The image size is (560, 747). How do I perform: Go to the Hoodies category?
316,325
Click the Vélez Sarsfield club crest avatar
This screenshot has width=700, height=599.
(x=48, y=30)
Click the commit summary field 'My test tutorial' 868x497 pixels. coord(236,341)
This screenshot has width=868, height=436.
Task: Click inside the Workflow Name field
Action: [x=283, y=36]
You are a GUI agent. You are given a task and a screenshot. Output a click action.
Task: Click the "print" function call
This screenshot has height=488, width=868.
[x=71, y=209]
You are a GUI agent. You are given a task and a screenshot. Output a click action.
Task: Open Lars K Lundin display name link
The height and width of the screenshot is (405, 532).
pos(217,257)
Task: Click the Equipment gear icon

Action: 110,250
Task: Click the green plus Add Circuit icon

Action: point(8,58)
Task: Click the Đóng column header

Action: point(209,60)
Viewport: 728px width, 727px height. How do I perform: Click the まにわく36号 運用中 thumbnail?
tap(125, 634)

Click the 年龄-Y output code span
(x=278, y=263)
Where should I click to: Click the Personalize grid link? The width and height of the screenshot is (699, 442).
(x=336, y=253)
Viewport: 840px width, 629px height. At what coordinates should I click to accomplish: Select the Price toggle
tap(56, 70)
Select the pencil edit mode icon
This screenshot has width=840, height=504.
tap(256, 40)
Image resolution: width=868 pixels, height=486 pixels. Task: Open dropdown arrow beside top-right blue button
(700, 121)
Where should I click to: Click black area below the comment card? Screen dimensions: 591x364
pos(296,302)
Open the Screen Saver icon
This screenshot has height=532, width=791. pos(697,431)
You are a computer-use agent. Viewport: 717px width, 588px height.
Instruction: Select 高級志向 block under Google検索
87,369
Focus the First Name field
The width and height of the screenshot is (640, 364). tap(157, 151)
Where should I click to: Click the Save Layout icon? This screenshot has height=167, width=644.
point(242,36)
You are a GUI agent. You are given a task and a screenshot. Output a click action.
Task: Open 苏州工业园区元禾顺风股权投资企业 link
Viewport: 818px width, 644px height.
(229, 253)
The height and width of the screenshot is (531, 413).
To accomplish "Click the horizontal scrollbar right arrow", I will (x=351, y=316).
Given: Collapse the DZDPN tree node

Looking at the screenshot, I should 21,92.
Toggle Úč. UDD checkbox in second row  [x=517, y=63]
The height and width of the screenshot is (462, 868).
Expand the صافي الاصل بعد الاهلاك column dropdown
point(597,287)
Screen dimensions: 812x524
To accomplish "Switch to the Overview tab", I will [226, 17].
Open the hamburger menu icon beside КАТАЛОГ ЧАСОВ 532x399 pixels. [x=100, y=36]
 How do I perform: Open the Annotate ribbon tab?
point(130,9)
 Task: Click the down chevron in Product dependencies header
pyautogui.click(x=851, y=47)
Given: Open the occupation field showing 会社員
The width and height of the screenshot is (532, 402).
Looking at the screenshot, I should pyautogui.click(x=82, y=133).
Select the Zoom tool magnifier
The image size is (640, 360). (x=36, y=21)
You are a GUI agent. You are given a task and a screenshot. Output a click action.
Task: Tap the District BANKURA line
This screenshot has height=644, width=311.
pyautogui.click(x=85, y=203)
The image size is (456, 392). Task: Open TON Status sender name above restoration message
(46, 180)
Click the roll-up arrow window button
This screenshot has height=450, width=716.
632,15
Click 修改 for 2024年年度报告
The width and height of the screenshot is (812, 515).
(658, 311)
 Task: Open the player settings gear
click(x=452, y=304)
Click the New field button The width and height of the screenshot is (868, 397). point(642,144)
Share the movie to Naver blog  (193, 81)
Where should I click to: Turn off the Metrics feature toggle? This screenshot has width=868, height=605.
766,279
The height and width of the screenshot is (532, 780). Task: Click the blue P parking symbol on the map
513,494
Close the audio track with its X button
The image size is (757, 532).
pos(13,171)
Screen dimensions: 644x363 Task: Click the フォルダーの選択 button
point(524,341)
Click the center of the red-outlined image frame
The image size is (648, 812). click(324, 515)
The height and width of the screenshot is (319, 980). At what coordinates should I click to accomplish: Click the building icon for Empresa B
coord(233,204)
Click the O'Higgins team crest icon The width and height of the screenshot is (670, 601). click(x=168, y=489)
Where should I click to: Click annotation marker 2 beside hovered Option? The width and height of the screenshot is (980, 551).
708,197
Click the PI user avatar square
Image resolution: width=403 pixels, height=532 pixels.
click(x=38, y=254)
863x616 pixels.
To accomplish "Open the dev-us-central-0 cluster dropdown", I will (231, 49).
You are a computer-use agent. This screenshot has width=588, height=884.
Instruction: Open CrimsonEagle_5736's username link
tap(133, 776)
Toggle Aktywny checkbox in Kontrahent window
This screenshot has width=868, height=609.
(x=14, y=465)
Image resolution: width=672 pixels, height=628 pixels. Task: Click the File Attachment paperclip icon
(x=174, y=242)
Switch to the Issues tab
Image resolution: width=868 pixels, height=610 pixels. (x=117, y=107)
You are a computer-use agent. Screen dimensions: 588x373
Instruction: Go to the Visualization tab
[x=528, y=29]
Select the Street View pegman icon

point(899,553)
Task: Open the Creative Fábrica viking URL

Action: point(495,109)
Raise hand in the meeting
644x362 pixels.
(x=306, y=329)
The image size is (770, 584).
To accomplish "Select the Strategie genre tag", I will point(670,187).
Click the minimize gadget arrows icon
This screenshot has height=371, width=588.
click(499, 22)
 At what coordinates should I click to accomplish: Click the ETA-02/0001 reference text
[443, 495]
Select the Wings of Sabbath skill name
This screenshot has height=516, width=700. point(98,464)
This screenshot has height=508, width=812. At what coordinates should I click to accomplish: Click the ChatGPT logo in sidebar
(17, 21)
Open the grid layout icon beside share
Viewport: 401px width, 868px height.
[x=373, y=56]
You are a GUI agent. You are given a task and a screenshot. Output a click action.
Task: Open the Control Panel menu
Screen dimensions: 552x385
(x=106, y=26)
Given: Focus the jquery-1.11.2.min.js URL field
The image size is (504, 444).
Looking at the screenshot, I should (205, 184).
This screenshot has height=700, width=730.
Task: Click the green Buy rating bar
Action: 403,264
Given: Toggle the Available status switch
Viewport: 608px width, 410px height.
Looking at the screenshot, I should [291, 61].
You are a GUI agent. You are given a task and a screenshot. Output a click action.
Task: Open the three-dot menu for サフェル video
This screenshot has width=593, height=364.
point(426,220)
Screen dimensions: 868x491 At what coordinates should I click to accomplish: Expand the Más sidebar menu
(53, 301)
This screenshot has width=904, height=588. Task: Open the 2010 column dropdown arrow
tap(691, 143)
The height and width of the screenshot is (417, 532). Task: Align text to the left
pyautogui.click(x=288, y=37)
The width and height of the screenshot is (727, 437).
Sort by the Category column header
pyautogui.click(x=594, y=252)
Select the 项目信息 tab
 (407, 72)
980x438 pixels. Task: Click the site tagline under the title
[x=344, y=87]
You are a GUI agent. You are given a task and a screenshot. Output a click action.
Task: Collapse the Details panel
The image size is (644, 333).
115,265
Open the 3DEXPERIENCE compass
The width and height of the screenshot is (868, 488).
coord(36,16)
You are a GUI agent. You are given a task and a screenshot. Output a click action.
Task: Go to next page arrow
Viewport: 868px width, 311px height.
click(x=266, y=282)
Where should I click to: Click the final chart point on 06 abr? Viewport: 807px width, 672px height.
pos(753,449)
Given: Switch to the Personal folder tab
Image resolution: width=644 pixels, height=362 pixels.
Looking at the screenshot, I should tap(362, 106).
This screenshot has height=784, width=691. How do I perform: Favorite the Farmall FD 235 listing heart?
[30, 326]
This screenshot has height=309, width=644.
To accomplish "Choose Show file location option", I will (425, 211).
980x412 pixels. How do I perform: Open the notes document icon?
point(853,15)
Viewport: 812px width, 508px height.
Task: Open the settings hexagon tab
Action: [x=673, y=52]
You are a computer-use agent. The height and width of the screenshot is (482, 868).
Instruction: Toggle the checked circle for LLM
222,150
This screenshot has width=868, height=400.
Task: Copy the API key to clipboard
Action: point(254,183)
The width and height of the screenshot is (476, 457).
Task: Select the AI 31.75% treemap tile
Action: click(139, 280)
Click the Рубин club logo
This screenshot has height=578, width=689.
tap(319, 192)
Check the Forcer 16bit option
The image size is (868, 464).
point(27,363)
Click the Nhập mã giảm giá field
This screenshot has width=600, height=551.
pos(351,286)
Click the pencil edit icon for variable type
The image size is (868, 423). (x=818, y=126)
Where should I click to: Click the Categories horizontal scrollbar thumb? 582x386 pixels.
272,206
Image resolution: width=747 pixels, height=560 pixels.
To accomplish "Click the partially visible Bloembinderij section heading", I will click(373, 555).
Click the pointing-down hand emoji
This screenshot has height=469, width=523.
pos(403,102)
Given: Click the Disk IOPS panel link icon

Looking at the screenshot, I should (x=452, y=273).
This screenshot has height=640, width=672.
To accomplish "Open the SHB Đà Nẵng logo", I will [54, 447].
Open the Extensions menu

::::::

WORK INSTRUCTION:
Scan the listing above for the line that has "The height and width of the screenshot is (417, 532).", then copy exactly from that line through the line that has "Image resolution: width=747".

WORKED SOLUTION:
The height and width of the screenshot is (417, 532). Task: Align text to the left
pyautogui.click(x=288, y=37)
The width and height of the screenshot is (727, 437).
Sort by the Category column header
pyautogui.click(x=594, y=252)
Select the 项目信息 tab
 (407, 72)
980x438 pixels. Task: Click the site tagline under the title
[x=344, y=87]
You are a GUI agent. You are given a task and a screenshot. Output a click action.
Task: Collapse the Details panel
The image size is (644, 333).
115,265
Open the 3DEXPERIENCE compass
The width and height of the screenshot is (868, 488).
coord(36,16)
You are a GUI agent. You are given a task and a screenshot. Output a click action.
Task: Go to next page arrow
Viewport: 868px width, 311px height.
click(x=266, y=282)
Where should I click to: Click the final chart point on 06 abr? Viewport: 807px width, 672px height.
pos(753,449)
Given: Switch to the Personal folder tab
Image resolution: width=644 pixels, height=362 pixels.
Looking at the screenshot, I should tap(362, 106).
This screenshot has height=784, width=691. How do I perform: Favorite the Farmall FD 235 listing heart?
[30, 326]
This screenshot has height=309, width=644.
To accomplish "Choose Show file location option", I will (425, 211).
980x412 pixels. How do I perform: Open the notes document icon?
point(853,15)
Viewport: 812px width, 508px height.
Task: Open the settings hexagon tab
Action: [x=673, y=52]
You are a computer-use agent. The height and width of the screenshot is (482, 868).
Instruction: Toggle the checked circle for LLM
222,150
This screenshot has width=868, height=400.
Task: Copy the API key to clipboard
Action: point(254,183)
The width and height of the screenshot is (476, 457).
Task: Select the AI 31.75% treemap tile
Action: click(139, 280)
Click the Рубин club logo
This screenshot has height=578, width=689.
tap(319, 192)
Check the Forcer 16bit option
The image size is (868, 464).
point(27,363)
Click the Nhập mã giảm giá field
This screenshot has width=600, height=551.
pos(351,286)
Click the pencil edit icon for variable type
The image size is (868, 423). (x=818, y=126)
Where should I click to: Click the Categories horizontal scrollbar thumb? 582x386 pixels.
272,206
Image resolution: width=747 pixels, height=560 pixels.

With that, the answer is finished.